© FRÉDÉRIC RAEVENS

Jean-Luc Fonck :  » Je suis un ket qui fait des conneries ! « 

Le leader du groupe Sttellla ne nous emmène pas à Torremolinos mais bien sur le parcours de la vie d’un grand gamin, éternel chanteur intérimaire.

C’est au Schievelavabo, une brasserie bruxelloise qu’il fréquente souvent que Jean-Luc Fonck, en tournée  » Olé Olé « , nous donne rendez-vous. D’emblée, l’artiste fraîchement sexagénaire nous fait la bise, tout sourire.

Avec Sttellla, vous avez écumé les arrières-salles de café avant de vous produire dans les salles de concerts et les festivals belges ainsi qu’étrangers. Comment expliquez-vous la pérennité de votre groupe ?

La scène, ce sont les vraies vacances !

On n’a jamais été à la mode donc jamais été démodés. Sur scène, notre plaisir est communicatif. Les concerts sont tous différents : les morceaux restent les mêmes mais ce qui se passe entre eux varie. Je dis des conneries, je ne sais même pas moi-même ce que je raconte! Je parle avec les gens de tout ce qui me passe par la tête. Parfois, je suis depuis 18 minutes sur scène avant que ne vienne la première note, t’imagine ? On ne fait pas semblant d’être des grands gamins. Des chansons qui racontent de telles histoires en français on n’entend pas ça tous les jours. On joue dans les centres culturels, aux fêtes de la bière, à l’Ancienne Belgique où on a fêté mes 60 ans. On s’amuse partout !

Vous n’étiez pas prédestiné à cette carrière...
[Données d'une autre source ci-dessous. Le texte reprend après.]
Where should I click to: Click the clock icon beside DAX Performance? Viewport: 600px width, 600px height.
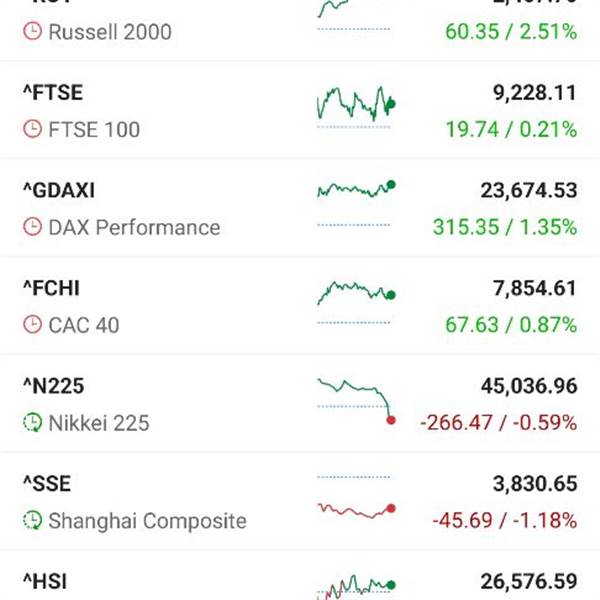tap(33, 227)
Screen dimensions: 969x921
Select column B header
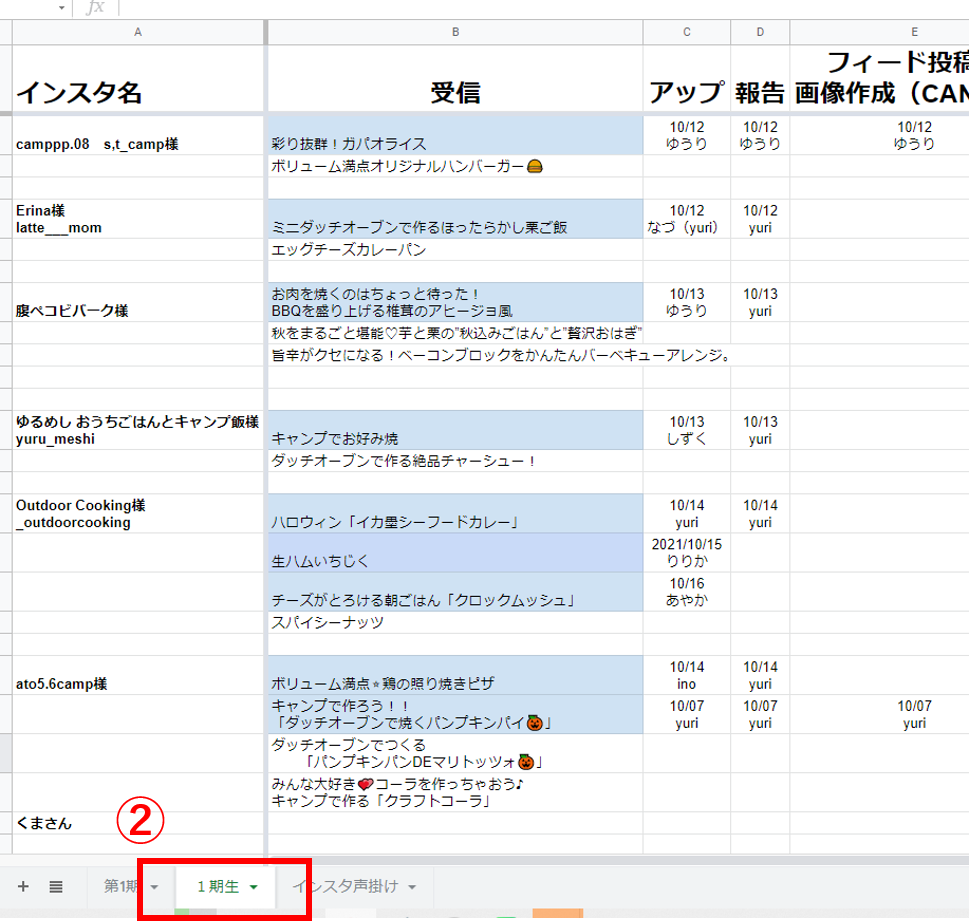[455, 32]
Non, je me suis inscrit à un festival musical organisé par l’école, à Forest. On a monté un groupe et emprunté des instruments. Je n’avais aucune formation musicale ni vocale. Le chanteur de l’époque est parti après deux concerts et aucun autre n’a voulu le remplacer parce qu’on nous trouvait un peu spéciaux. Du coup, j’ai pris le micro ad interim. Ca fait plus de quarante ans que je chante en attendant un vrai chanteur...

Trouvez-vous toujours que vous ne savez pas chanter ?

Oui, j’ai une voix un peu particulière. J’écris des chansons, la musique, le rythme, mais si tu me mets dans un karaoké je n’arrive pas à faire toutes les notes !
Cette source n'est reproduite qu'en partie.